§ **Directions**: Please copy, exactly as they appear below, the lines from the one containing "Image resolution: width=1280, height=724." through the one containing "[Buscar] (416, 45)".

§ **Excerpted data**:
- - -

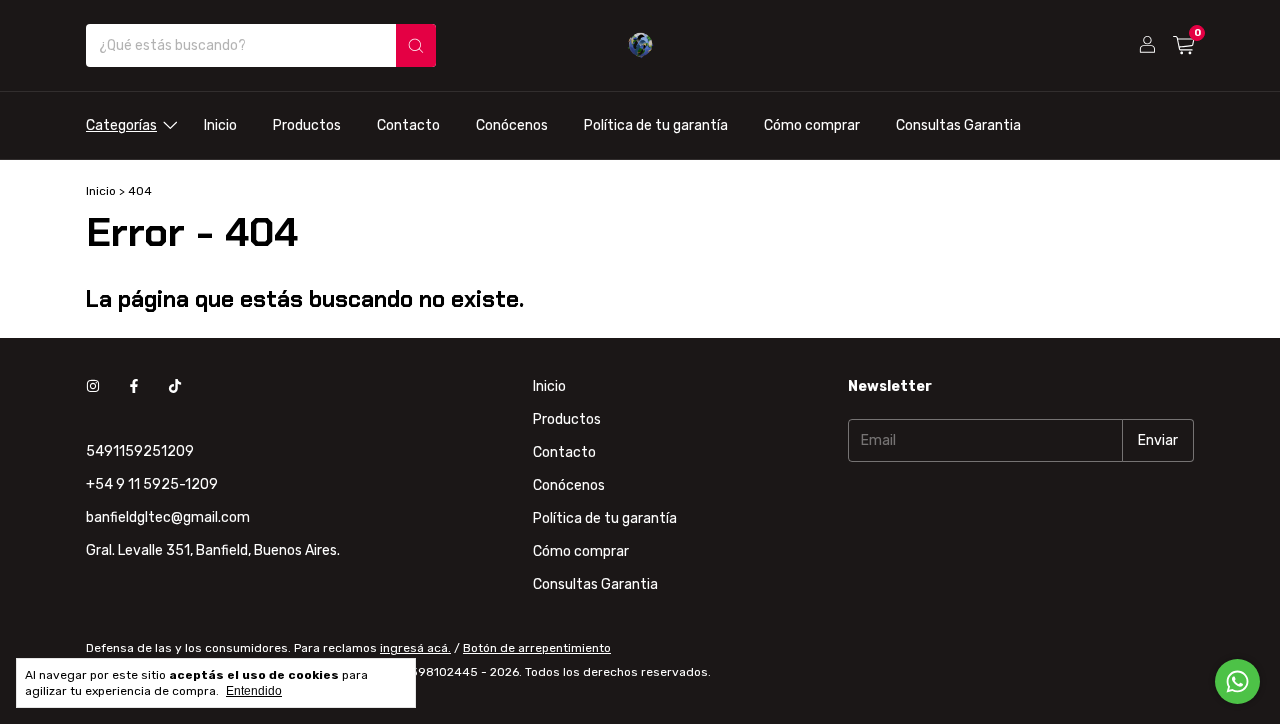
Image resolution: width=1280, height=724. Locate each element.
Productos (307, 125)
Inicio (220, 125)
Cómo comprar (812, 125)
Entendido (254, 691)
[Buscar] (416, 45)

- - -

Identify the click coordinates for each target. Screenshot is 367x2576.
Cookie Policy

- - -

§ **Exercise result**:
Image resolution: width=1280, height=724. Locate each element.
Productos (307, 125)
Inicio (220, 125)
Cómo comprar (812, 125)
Entendido (254, 691)
[Buscar] (416, 45)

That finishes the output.